* start *

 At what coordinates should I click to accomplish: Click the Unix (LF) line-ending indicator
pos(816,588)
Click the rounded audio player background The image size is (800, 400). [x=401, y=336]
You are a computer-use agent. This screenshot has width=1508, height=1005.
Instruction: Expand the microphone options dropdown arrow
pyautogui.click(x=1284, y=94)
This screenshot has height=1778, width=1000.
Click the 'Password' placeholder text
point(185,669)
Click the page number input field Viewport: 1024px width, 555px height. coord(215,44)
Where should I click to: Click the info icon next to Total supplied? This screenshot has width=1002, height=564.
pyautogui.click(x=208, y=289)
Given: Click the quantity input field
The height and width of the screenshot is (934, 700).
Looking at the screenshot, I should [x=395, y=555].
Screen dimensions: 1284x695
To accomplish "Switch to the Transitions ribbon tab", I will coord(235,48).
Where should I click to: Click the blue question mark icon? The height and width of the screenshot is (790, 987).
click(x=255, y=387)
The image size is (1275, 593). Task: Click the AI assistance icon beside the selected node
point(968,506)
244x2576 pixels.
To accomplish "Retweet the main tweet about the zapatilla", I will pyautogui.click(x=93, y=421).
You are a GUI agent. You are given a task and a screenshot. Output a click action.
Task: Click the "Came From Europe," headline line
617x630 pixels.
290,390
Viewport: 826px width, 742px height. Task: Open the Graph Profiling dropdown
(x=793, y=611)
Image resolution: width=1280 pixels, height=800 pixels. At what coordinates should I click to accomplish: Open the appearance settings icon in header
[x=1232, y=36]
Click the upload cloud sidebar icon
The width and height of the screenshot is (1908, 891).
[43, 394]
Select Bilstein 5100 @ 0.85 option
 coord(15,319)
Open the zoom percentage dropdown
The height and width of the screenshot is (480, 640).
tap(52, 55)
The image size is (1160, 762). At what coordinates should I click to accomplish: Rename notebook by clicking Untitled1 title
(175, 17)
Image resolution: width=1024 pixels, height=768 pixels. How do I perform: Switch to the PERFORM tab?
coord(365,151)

* end *

TASK INSTRUCTIONS
Copy the listing above, putting "drop-down" in place of each "dropdown" and keeping everything else the same.

SOLUTION TO THE EXERCISE
 At what coordinates should I click to accomplish: Click the Unix (LF) line-ending indicator
pos(816,588)
Click the rounded audio player background The image size is (800, 400). [x=401, y=336]
You are a computer-use agent. This screenshot has width=1508, height=1005.
Instruction: Expand the microphone options drop-down arrow
pyautogui.click(x=1284, y=94)
This screenshot has height=1778, width=1000.
Click the 'Password' placeholder text
point(185,669)
Click the page number input field Viewport: 1024px width, 555px height. coord(215,44)
Where should I click to: Click the info icon next to Total supplied? This screenshot has width=1002, height=564.
pyautogui.click(x=208, y=289)
Given: Click the quantity input field
The height and width of the screenshot is (934, 700).
Looking at the screenshot, I should [x=395, y=555].
Screen dimensions: 1284x695
To accomplish "Switch to the Transitions ribbon tab", I will coord(235,48).
Where should I click to: Click the blue question mark icon? The height and width of the screenshot is (790, 987).
click(x=255, y=387)
The image size is (1275, 593). Task: Click the AI assistance icon beside the selected node
point(968,506)
244x2576 pixels.
To accomplish "Retweet the main tweet about the zapatilla", I will pyautogui.click(x=93, y=421).
You are a GUI agent. You are given a task and a screenshot. Output a click action.
Task: Click the "Came From Europe," headline line
617x630 pixels.
290,390
Viewport: 826px width, 742px height. Task: Open the Graph Profiling drop-down
(x=793, y=611)
Image resolution: width=1280 pixels, height=800 pixels. At what coordinates should I click to accomplish: Open the appearance settings icon in header
[x=1232, y=36]
Click the upload cloud sidebar icon
The width and height of the screenshot is (1908, 891).
[43, 394]
Select Bilstein 5100 @ 0.85 option
 coord(15,319)
Open the zoom percentage drop-down
The height and width of the screenshot is (480, 640).
tap(52, 55)
The image size is (1160, 762). At what coordinates should I click to accomplish: Rename notebook by clicking Untitled1 title
(175, 17)
Image resolution: width=1024 pixels, height=768 pixels. How do I perform: Switch to the PERFORM tab?
coord(365,151)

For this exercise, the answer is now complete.